Lonnie talked about how Jesus was the Son of God, that He had died for everyone’s sins, and that He had risen from the dead. For the first time in his life, Greg made a personal connection. He realized that Jesus had died for his sins, and that Jesus was alive and speaking to Greg through this hippie evangelist.

Then Lonnie said something that forced the point: “Jesus said that ‘You’re either for Me, or you’re against Me.’

“There’s no middle ground with Jesus,” Lonnie went on. “You’re either for Him or against Him. So which side are you on?”

Whoa, Greg thought. Jesus wasn’t just part of the nice hippie blur of peace and love and harmony, take some of what He said if you like it, skip the other parts you don’t like so much, make Him part of your own little world. He was actually more radical than that. More revolutionary: you were either for Him or against Him.

Greg looked at the Jesus-freak kids sitting there with their Bibles on their laps. They’d clearly made a decision. It was actually cool that they didn’t seem to care what other people thought. They were for Jesus.

I’m not part of them, Greg thought. So does that mean I’m against Jesus?

Lonnie Frisbee went on. Anyone who wanted to decide to be for Jesus could come forward and he would pray with them.

It was scary. Greg thought, What if it’s not real? What if I can’t do it right? What if it works for everybody else but me?

But in the end, all he knew was he wanted to be for Jesus, not against Him. His body somehow made its way up to the front toward Lonnie, the Jesus lookalike, along with other students who’d decided the same thing. They all stood there. Quiet.

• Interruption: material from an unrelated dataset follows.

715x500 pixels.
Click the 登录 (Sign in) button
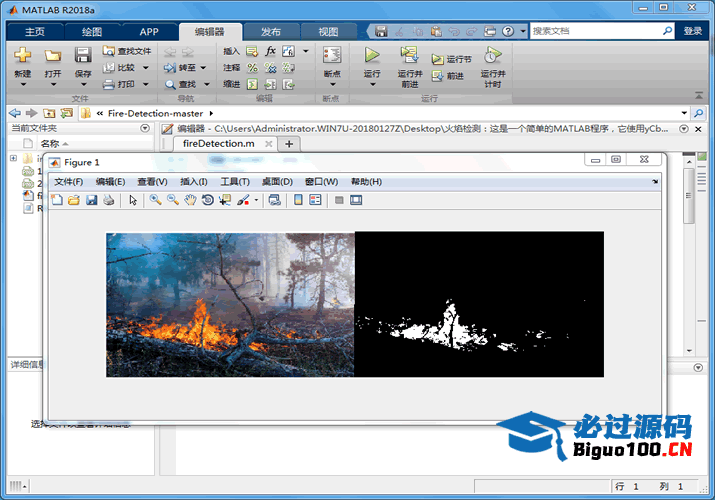click(x=693, y=31)
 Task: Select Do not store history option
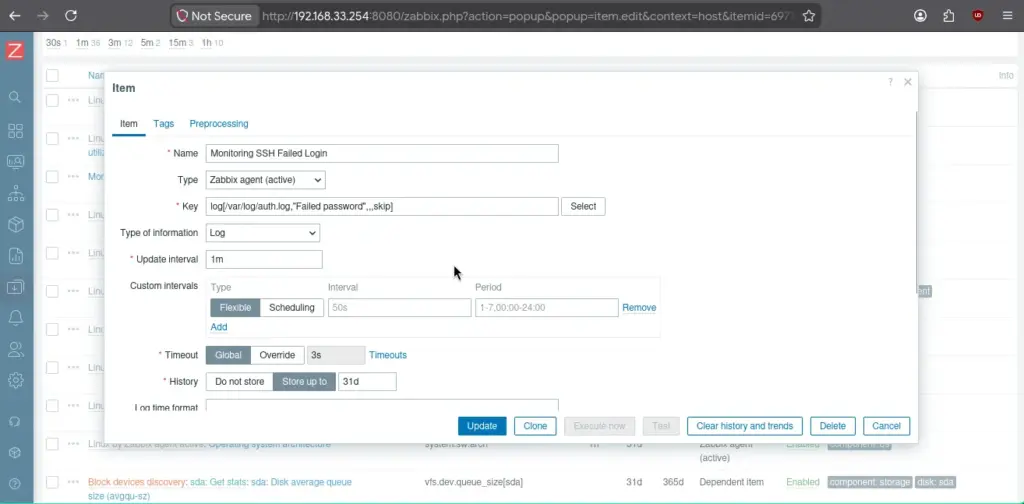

Then, after some earnest words of simple instruction from Lonnie, Greg prayed to tell Jesus that he was for Him, that he wanted to follow Him, and that he wanted Jesus to forgive his sins.

All the other kids erupted into tears and hugs. Greg just stood there. He felt nothing except the sneaking suspicion that he just hadn’t done it right. But then he felt something else. It was the sense that a weight had been lifted, a burden he hadn’t even consciously known he had carried all his life. His long and winding road had, in fact, led to the Door.